Following the release of Social Housing, a book spotlighting Europe's best public housing projects, architect and co-author Paul Karakusevic has selected seven residential developments he thinks are particularly innovative.
Designs by architects including Assemble , Lacaton & Vassal, Mecanoo and Sergison Bates are among the 24 case studies in the book, which was co-authored by the Karakusevic Carson Architects director and his colleague Abigail Batchelor.
They are also presented in an exhibition at the Royal Institute of British Architects headquarters in London, accompanied by a wide selection of scale models.
The aim was to shine a light on the latest generation of social housing architects, who are challenged with maintaining design quality while faced with new funding models and ever-increasing demand.
"This book is about raising awareness, championing great architecture, client-side process and providing meaningful case studies so that students and housing professionals of all kinds might think differently. It brings together outstanding schemes, delivered in challenging circumstances by thoughtful architects working in collaboration with communities," said Karakusevic.

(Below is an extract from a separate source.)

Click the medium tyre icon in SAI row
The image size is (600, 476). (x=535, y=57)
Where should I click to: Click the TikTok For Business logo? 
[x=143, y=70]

The London-based architect – who has worked extensively in housing, and has one of his own projects in the book – hopes the research will provide a source of inspiration for other architects in the UK, where demand for social housing is high.
"This is an exciting time for public sector led housing across Europe," said Karakusevic. "There are great things being done by local authorities and community groups in the UK, and they are building with a confidence and a design ambition we haven't seen since the late 1970s."
"It is crucial we look at alternative forms of delivery to tackle our current crisis and ensure these support efforts elsewhere. At the same time it's important we continue to learn from the best in Europe," he added.
Here's Karakusevic's pick of seven key social housing projects from the book:
Goldsmith Street, UK , by Mikhail Riches
All 105 homes in this development built by Norwich City Council achieve Passivhaus sustainability standards, making it the largest project of its kind in the UK.
"Every dwelling has its own front door opening directly onto the street at ground level, with upper-floor flats accessed from dedicated hallways and staircases, allowing private and social tenures to be mixed across the site," said Karakusevic.
A 1961 tower block on the outskirts of Paris was renovated to create this innovative housing scheme (main image). The renovation included an extension, providing residents with more space through the addition of winter gardens.
"A prefabricated module was added in place of the existing facade and constructed without the need to move any residents," said Karakusevic. "Each home is provided with more internal space, adding joyous balconies or winter gardens and improving light into every home."
Carré Lumière, France , by LAN Architecture
Two "envelope" buildings are arranged around courtyards to form this 72-unit development. Each home features a multi-use winter garden, which can be climate controlled using adjustable shutters and screens.
"As in a freestanding house, each apartment in the typical arrangement has four facades, three of which are exposed," explained Karakusevic.
"The apartments have the same qualities as a single-family home with a flexible external space that can be used in a variety of ways and be adapted to suit shifting requirements over time."
Kings Crescent, UK , by Karakusevic Carson Architects and Henley Halebrown
There are 765 homes in this upgraded Hackney estate, which was first built after the second world war. The architects added new buildings to complete courtyards and create a new landscaped street.
"At the crown of the building, double-height terraces are provided to the upper level social housing units; views from the dual and triple-aspect homes are framed by brick piers that extend to meet the structural line of the roof," said Karakusevic.
Paspoel Anders, Belgium, by S333 Architecture + Urbanism
This reworking of an old estate on the outskirts of Tongeren provides 192 apartments and a community centre. The project makes use of "block form", which made it possible to create a variety of thresholds and communal spaces.
"The site has be reorganised in phases in order to introduce new civic space, communal gardens and a pedestrian street through the centre animated by regular front doors. By encouraging movement through and across the site the project is integrated with its wider context," stated Karakusevic.
Bacton Estate, UK , by Karakusevic Carson Architects
Another project by Karakusevic's firm, this refurbished estate in London's Camden provides 314 news homes, including three-, four- and five- storey townhouses.
"The terrace of family townhouses, has to handle the acoustic issues associated with the adjacent high-speed rail link running between Euston and the north-west," said the architect.
"It presents a continuous frontage to landscaped gardens and play spaces that are shared by all residents and in its form creates a strong streetscape recalling the familiar London vernacular."
Knikflats, The Netherlands, by BIQ/Hans van der Heijden
Led by Woonbron Housing Association, this project reworked four of the 15 blocks that make up a post-war estate near Amsterdam. The project changes the use of ground-floor spaces, creates bigger living spaces and breaks up the scale.
"Originally 176 dwellings shared just two lifts and one entrance. In the revised scheme and refurbishment, the building is broken down into three smaller autonomously functioning segments, each with its own access system," said Karakusevic.
"Unnecessary cosmetic changes to the blocks are avoided in favour of meaningful, long-term alterations that adapt them to a contemporary and convenient way of living."